— WHAT IS ASKED —
Can you output every one of the entries below word for word, with the pictures left out?

— LISTED RECORDS —
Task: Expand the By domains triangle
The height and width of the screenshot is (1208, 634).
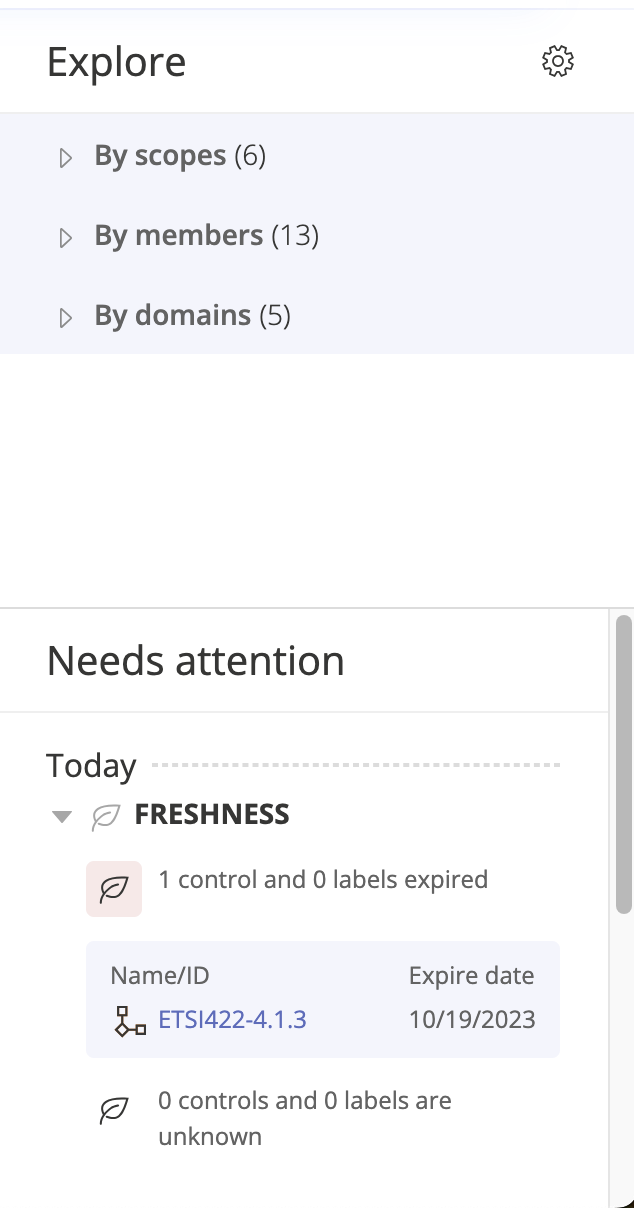Action: pos(66,318)
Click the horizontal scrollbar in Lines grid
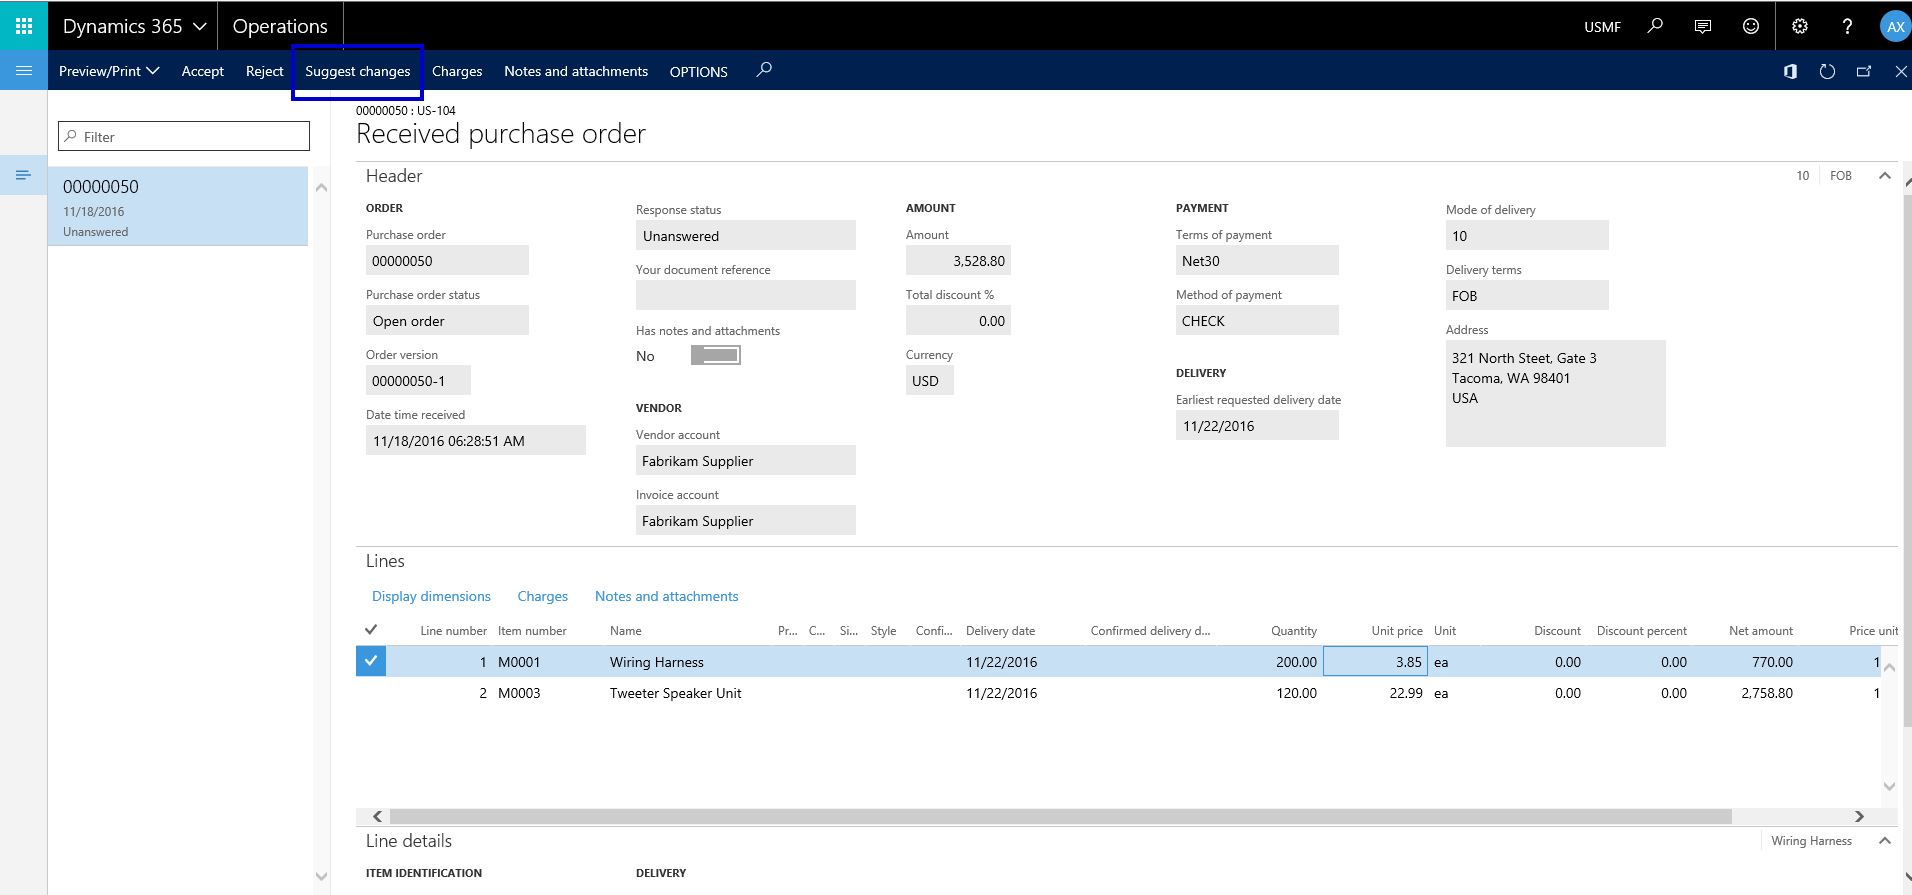Viewport: 1912px width, 895px height. click(1060, 816)
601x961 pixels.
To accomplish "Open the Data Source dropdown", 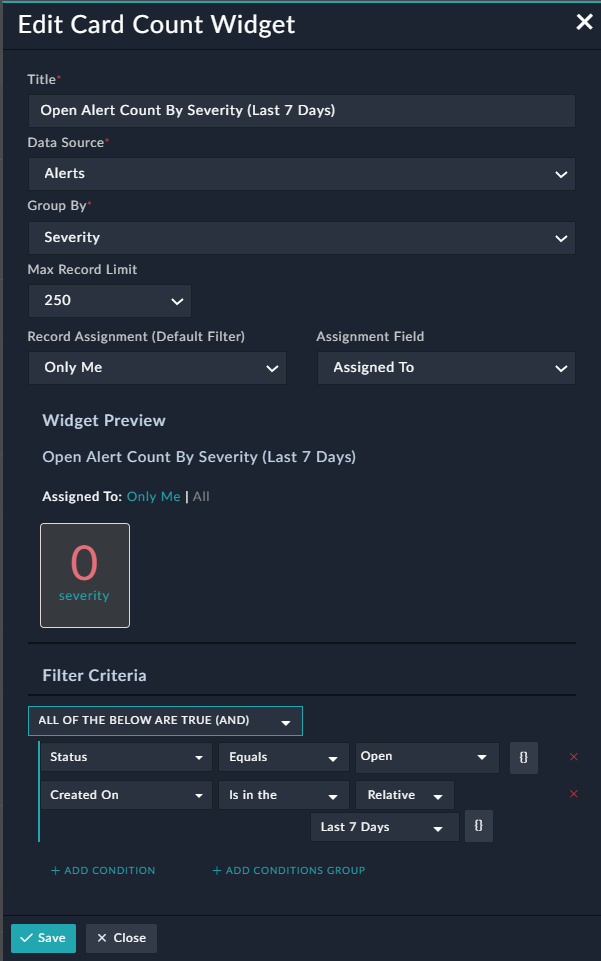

— RESULT —
Task: Expand the By domains triangle
The height and width of the screenshot is (1208, 634).
Action: pos(66,318)
Click the horizontal scrollbar in Lines grid
Viewport: 1912px width, 895px height. click(1060, 816)
601x961 pixels.
To accomplish "Open the Data Source dropdown", 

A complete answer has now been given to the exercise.